**TEXTE CITÉ**
§ §

Le cinéma comme la vie est un jeu. Étudier dans ce genre de laboratoires est une aubaine pour pouvoir réaliser des vieux rêves enfouis dans une boite en carton. On ressort nos vieilles histoires, des trucs que l'on a écrit dans la marge de nos copies doubles lorsque nous étions encore lycéens et on dégaine la caméra, ce truc sacré pour lequel tout le monde se bat. 

Mais avant de rentrer dans ces écoles, il existe plusieurs options : 

🍓Obtenir un ticket d'entrée pour un BTS (son, image, montage, production) et donc une formation gratuite sur Admission Post-Bac / ParcourSup.

🍓Avoir les moyens de se payer une école, s'endetter sur plusieurs années – une année coûte entre 7000 et 8000 euros et plus les années avancent, plus c'est exponentiel – mais pratiquer dans une école privée  et donc réaliser un bout de ses rêves au détriment de son porte-monnaie (il en existe plein, je n'en citerai pas car j'en ai fait une et mon avis est mitigé. Vous pouvez facilement en trouver sur Google)

§ §

**BLOC DE DONNÉES**
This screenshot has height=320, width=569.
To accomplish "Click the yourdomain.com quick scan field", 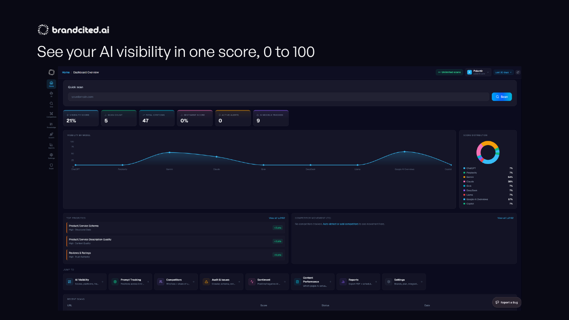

§ §

**CONSIGNES**
(a) Indiquez si chacune des affirmations suivantes est conforme au texte cité, en répondant par oui ou par non et en citant les mots du texte qui le justifient : (i) le BTS y est présenté comme une formation gratuite ; (ii) une année en école privée coûte moins de 5000 euros ; (iii) l'auteur donne les noms de plusieurs écoles privées.
(b) À partir du texte cité, répondez brièvement aux questions suivantes.
(i) À quoi le cinéma est-il comparé dans la première phrase ?
(ii) Quelles spécialités de BTS sont mentionnées ?
(iii) Quel objet est qualifié de « ce truc sacré pour lequel tout le monde se bat » ?

**RÉPONSES PAR CONSIGNE**
(a)
(i) Oui : « une formation gratuite sur Admission Post-Bac / ParcourSup ».
(ii) Non : « une année coûte entre 7000 et 8000 euros ».
(iii) Non : « je n'en citerai pas ».

(b)
(i) À la vie : tous deux sont « un jeu ».
(ii) Le son, l'image, le montage et la production.
(iii) La caméra.